移籍の本当の目的は「政界進出」だった?
キエフ近郊で生まれ育ったシェフチェンコは、チェルノブイリ原発事故を9歳のときに経験した。放射能汚染を避けるため家族とともに疎開を余儀なくされた。ウクライナ内政に強い影響を与えるロシアの姿が子供心に刻み込まれた。
06年夏当時、30歳目前だったシェフチェンコは現役引退後の政治家転向を考え始めていた。
母国ウクライナの政情安定のためにはロシアとの関係構築が最重要課題の1つであり、そのためのコネ作りは不可欠だった。
ロシア政界と強いパイプを持つアブラモビッチはサッカー狂であり、欧州制覇の夢を実現するため世界中から一流選手を買い漁っていた。彼からの誘いはシェフチェンコにとってまたとないチャンスだった。
オファーを受けたシェフチェンコは、イタリア首相として第二次政権期にあったベルルスコーニと密談し、「(サッカー以外の)いろいろなことを話し合った」と明かしている。

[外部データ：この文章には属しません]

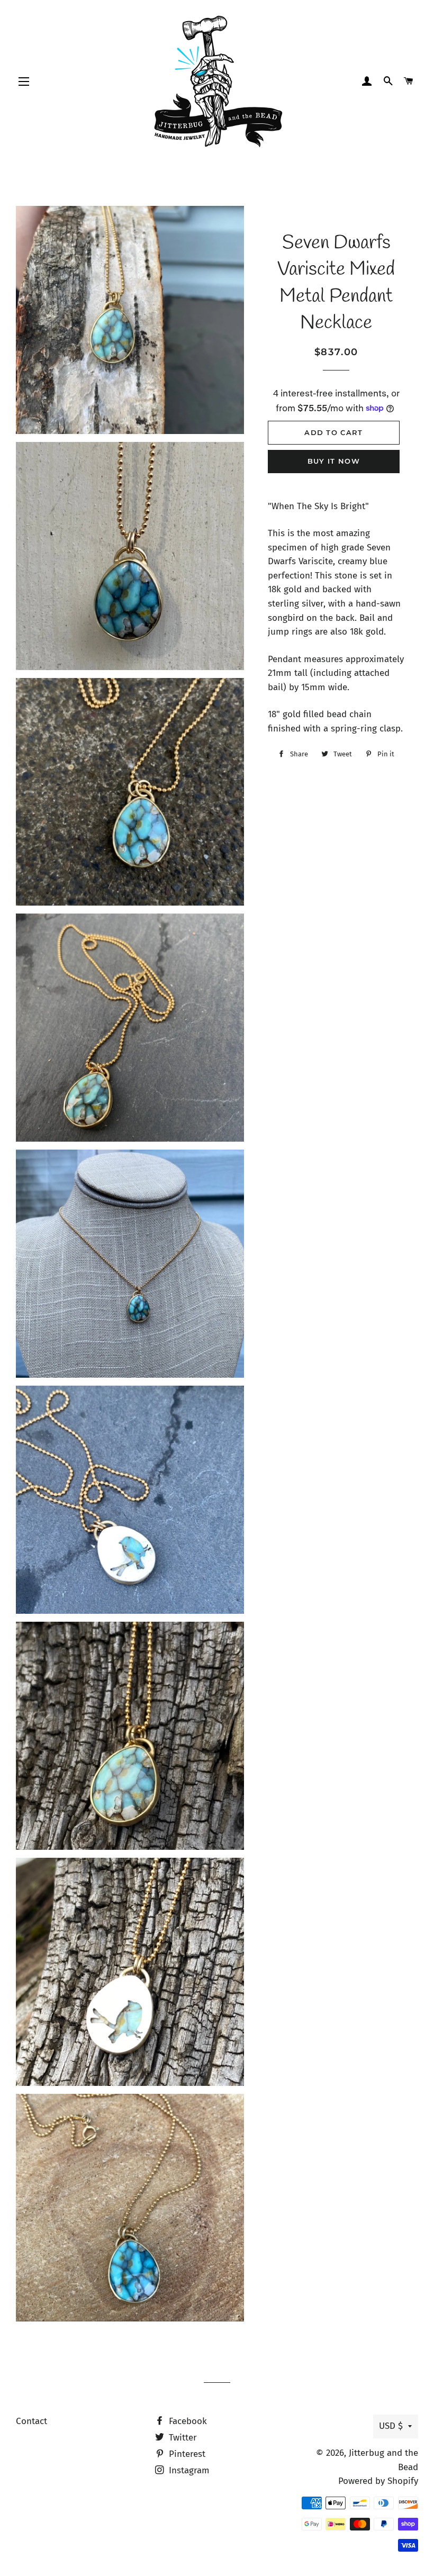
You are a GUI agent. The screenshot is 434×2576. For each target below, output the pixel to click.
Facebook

つまり、謎の移籍劇は、アブラモビッチを介したロシア政界との人脈構築が真の目的だったと考えられるのだ。
35歳で現役引退。同国最高会議選挙に出馬
しかし、「ウクライナの矢」がプレミアリーグを射抜くことはなかった。新天地への適応と怪我に苦しみ、2シーズンでわずか9得点に終わった。オーナーであるアブラモビッチとの関係も深まることはなかった。

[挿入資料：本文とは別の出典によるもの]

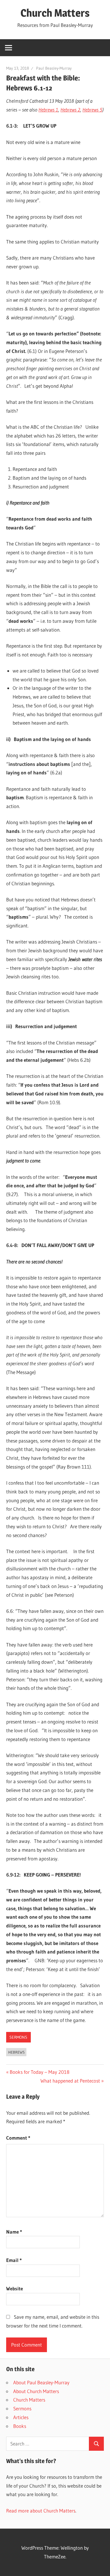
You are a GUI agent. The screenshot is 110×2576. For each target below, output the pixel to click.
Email (14, 2260)
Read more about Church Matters (40, 2511)
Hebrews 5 (92, 110)
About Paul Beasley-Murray (41, 2382)
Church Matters (55, 12)
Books (19, 2426)
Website (14, 2288)
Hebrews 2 (70, 110)
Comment (18, 2138)
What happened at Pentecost (70, 2081)
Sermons (18, 2037)
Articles (20, 2417)
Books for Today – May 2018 (39, 2072)
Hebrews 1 (48, 110)
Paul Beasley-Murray (54, 68)
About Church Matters (36, 2391)
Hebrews (16, 2052)
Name (14, 2232)
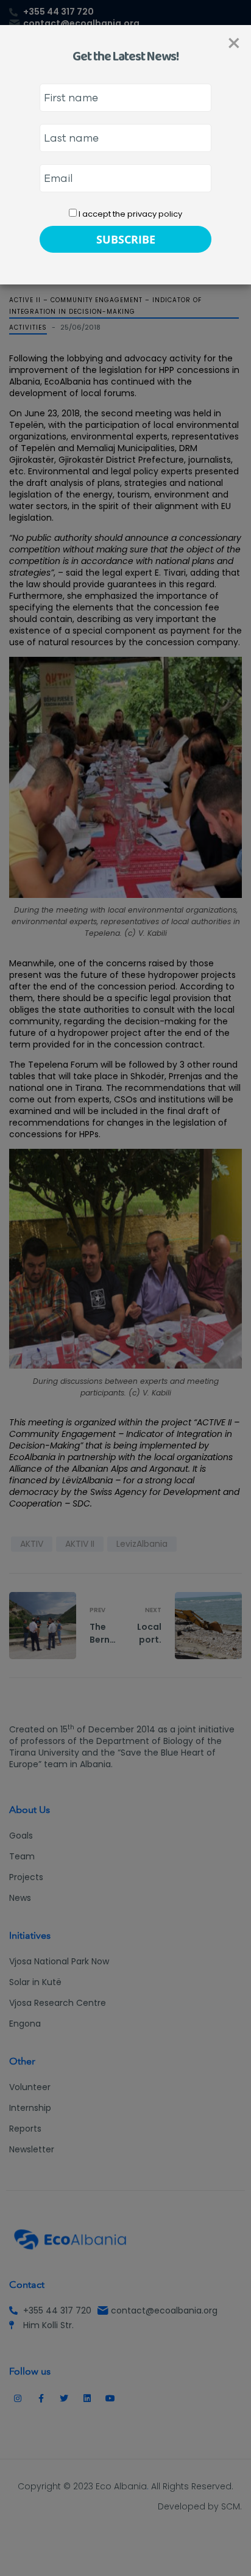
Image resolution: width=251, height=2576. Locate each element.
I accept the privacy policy (129, 214)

シェフチェンコは08年夏から1年だけ、ミランへレンタルで戻ったが、かつての輝きは戻らなかった。母国の古巣ディナモ・キエフでキャリア晩年を過ごした後、12年7月に35歳で現役引退を発表。ウクライナ連盟からの代表監督オファーを蹴り、政界に身を投じた。

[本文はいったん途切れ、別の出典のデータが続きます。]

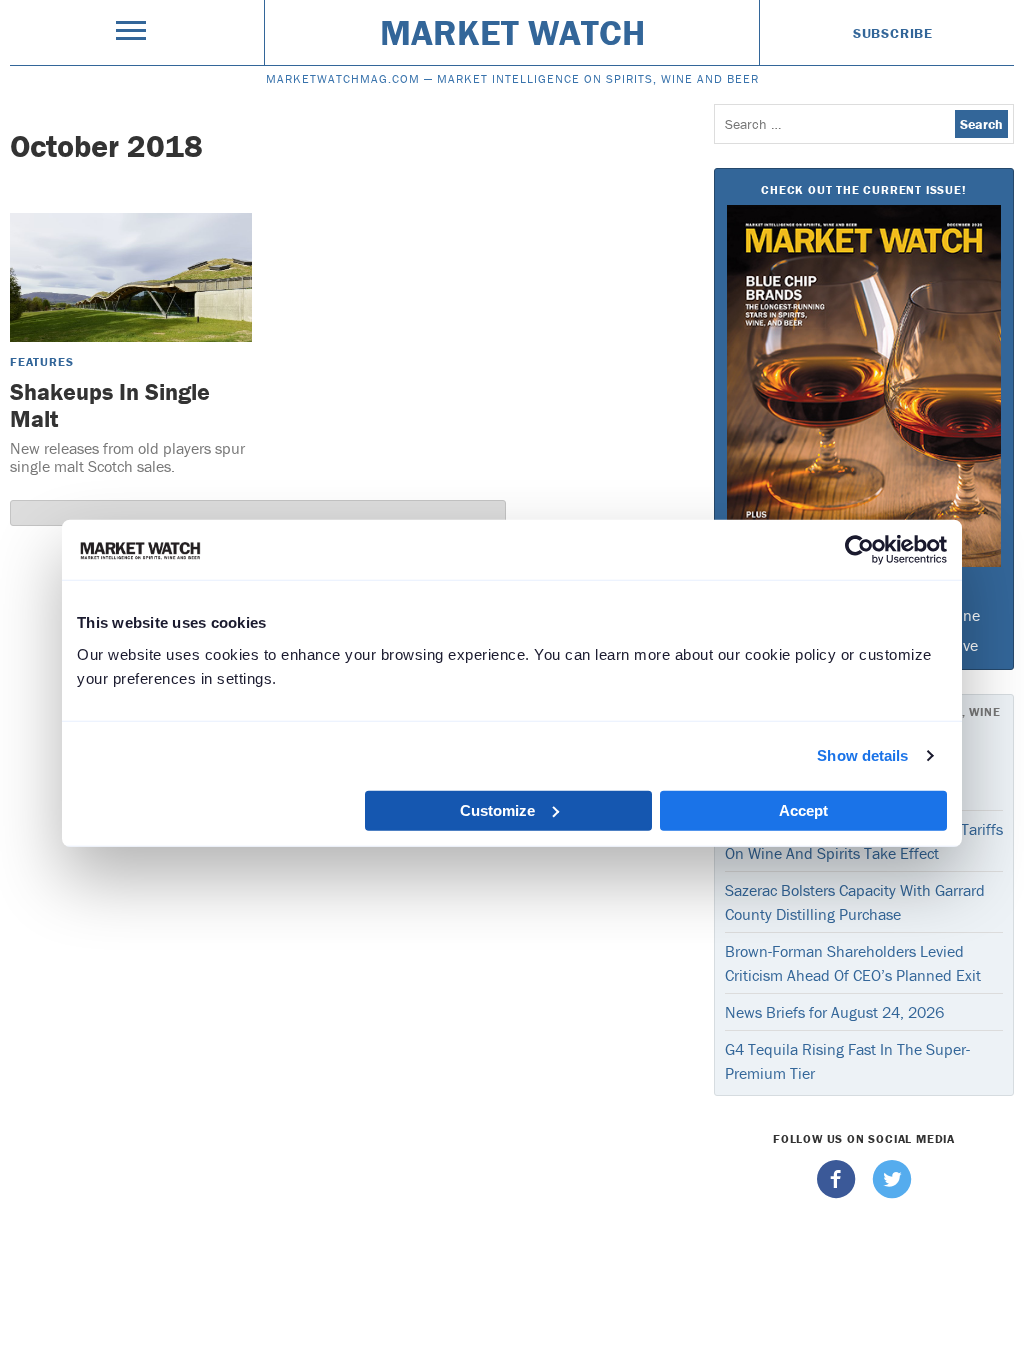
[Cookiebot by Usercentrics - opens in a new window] (859, 550)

シェフチェンコは旧ウクライナ社会民主党の流れを組む政党へ合流し、12年秋の同国最高会議選挙に出馬した。しかし、新興の党は惨敗し、シェフチェンコ当人もあえなく落選している。
ちなみにこのときの選挙で国会議員に当選し、政治家として足場を固めたのが元WBC/WBOボクシング世界ヘビー級王者のビタリ・クリチコ(50歳)だ。「鉄拳博士」の異名をもつクリチコは14年からキエフ市長へ転身、現在ロシア軍と徹底抗戦中だ。旧ソ連の国々では元プロスポーツ選手の政治家転向は珍しくない。